# Non-profits benefiting cast members impacted by Covid?



## SleighBelle

The company I work for will match donations made to charities doing work to support communities impacted by Covid. Since I consider Disney and cast members ’my people’, I would like to make a donation to a charity that benefits cast members.

My first thought was Second Harvest Food Bank since that is a local charity that Disney supports. But I don’t know if that is the best one that actually helps cast members. 

Any other ideas?


----------



## MinnesoTristan

I donated to Second Harvest today. There is another organization called the cast member pantry that puts together grocery bags for furloughed cast members: https://www.facebook.com/castmemberpantry/


----------



## SleighBelle

Thank you @MinnesoTristan! I just donated.

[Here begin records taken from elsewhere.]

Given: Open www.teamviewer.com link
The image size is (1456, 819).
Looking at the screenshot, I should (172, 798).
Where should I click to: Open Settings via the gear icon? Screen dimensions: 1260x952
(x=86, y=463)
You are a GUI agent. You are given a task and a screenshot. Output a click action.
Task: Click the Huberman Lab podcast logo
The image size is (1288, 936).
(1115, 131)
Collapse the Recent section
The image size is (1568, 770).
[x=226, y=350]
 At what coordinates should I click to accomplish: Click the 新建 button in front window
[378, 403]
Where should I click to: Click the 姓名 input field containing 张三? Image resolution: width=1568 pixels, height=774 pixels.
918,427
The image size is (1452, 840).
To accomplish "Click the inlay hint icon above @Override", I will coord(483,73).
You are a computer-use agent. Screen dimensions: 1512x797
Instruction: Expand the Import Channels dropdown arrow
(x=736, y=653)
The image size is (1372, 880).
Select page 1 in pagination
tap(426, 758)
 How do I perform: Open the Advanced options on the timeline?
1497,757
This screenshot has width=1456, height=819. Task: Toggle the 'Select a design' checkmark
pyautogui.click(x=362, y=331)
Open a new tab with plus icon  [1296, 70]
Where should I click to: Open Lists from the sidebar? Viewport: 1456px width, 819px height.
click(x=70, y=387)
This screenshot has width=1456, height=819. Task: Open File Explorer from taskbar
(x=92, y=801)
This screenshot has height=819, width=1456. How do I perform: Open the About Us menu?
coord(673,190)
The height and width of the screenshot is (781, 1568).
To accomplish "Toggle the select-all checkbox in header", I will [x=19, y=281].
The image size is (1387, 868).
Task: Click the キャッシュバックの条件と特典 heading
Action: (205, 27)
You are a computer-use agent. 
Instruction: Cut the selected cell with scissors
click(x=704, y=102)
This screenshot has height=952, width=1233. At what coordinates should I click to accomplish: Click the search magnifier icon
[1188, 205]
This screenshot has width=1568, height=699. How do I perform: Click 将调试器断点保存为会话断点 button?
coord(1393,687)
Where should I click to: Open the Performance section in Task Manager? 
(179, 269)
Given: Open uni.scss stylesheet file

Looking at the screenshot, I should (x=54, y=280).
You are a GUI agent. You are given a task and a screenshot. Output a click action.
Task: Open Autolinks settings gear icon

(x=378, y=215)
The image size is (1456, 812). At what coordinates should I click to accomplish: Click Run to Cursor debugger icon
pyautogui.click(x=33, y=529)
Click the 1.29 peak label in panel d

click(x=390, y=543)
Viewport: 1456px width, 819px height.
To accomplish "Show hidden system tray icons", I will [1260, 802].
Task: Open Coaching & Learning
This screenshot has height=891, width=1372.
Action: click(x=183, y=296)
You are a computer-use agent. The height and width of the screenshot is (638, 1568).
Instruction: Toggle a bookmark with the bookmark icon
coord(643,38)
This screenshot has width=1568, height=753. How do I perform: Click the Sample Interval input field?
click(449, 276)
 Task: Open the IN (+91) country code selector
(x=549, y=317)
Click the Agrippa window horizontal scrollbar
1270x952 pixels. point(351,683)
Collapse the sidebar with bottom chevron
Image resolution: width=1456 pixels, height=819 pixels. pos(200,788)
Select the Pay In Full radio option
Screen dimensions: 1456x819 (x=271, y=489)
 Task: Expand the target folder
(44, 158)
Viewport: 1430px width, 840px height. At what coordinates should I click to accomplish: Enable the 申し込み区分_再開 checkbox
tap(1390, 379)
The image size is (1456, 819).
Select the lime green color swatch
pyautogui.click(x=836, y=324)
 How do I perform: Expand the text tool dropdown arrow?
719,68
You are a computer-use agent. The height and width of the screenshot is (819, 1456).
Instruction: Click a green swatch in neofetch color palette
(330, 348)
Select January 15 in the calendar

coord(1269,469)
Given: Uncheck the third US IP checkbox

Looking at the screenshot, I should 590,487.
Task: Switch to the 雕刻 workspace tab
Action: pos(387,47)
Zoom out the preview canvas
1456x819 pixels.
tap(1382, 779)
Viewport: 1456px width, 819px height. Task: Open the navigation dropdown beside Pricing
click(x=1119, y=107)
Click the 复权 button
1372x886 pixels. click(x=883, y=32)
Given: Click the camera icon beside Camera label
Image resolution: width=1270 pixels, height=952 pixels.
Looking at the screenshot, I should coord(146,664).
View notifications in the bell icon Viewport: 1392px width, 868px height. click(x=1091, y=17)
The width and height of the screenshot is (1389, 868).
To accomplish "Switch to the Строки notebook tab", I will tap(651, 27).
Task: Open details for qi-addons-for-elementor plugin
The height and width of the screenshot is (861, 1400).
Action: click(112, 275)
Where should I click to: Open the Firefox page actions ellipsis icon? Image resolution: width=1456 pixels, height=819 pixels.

I hate that they are in this position!


----------



## MinnesoTristan

Me too, it breaks my heart, and I will do anything I can to help. I’m the only one in my family who was never a cast member, so it really hit me hard.


----------



## Skyborndancer

Bouncing this thread, because I would love to hear more about what most helps the struggling cast members! Please chime in if you know or heard something that helps. And Merry Christmas to all <3


----------



## Kestryl

ETA: This comment isn’t about a non profit, but just another way someone could potentially support CMs. Sorry for any confusion!

On top of the food resources listed above, there are a bunch of cast members who make crafts and all kinds of things on the side- or on the main if they’re not working. There’s a Facebook group. I don’t know if I’m allowed to post it here?


----------



## Stevostang

Haven't heard of any others post any more you hear about


----------